The article, written by researchers from Germany and Spain, describes the method, in which a laser beam is aimed at the gap between a pair of gold tips that are less than one nanometer apart.
"You can ignore the fact that your car antenna is made up of atoms; It just works," emphasizes researcher Natelson, a professor of physics and astronomy at Rice University. "However, when you place tiny pieces of metal very close to each other, you have to consider all the factors. The fields are supposed to be large, the situation can become complex and you may find yourself in restrictive conditions. In order to understand what exactly is happening in our device, we had to use physics that only comes into play in a situation where objects are located very close to each other."

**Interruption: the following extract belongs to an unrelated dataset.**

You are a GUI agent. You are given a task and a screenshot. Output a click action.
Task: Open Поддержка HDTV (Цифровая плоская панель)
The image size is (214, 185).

It turned out that the key to measuring light amplification is the measurement of something completely different - the electric current passing between the gold tips. Placing nano-tips so close allows the electric charge to flow through a mechanism of quantum tunneling when the electrons "jump" from one side to the other. The researchers were able to move electrons in a very measurable and controlled manner by "pushing" them at low frequencies by applying voltage. They also managed to make them flow by projecting a laser beam, which pushes the charge through the very high frequency of the laser.
By comparing the two processes it is possible to obtain a standard value based on which the degree of light amplification can be quantified, explains the researcher. The German and Spanish partners in writing the article assisted in providing the theoretical models required for the calculations.
The amplification occurs as a result of a plasmonic effect, explains the researcher. Plasmons, which can be excited by light, are oscillating electrons found inside metallic structures and behave like waves in a closed pool. "You have a metallic structure, you shine light on it and the light causes the metallic structure to move," the researcher points out. "The electrons in the metal can be thought of as an incompressible liquid, similar to the water in a bath. And when you "shake" them back and forth, you get electric fields."
"On the surface of the metal, these fields may be very large - even more than those originating from the external radiation," the researcher points out. "What was challenging to measure was exactly this value - how big is the electric field created. Through simultaneous measurements, both of the electrical current received at a low frequency and of the optical current received at a high frequency between the two tips, this value is determined.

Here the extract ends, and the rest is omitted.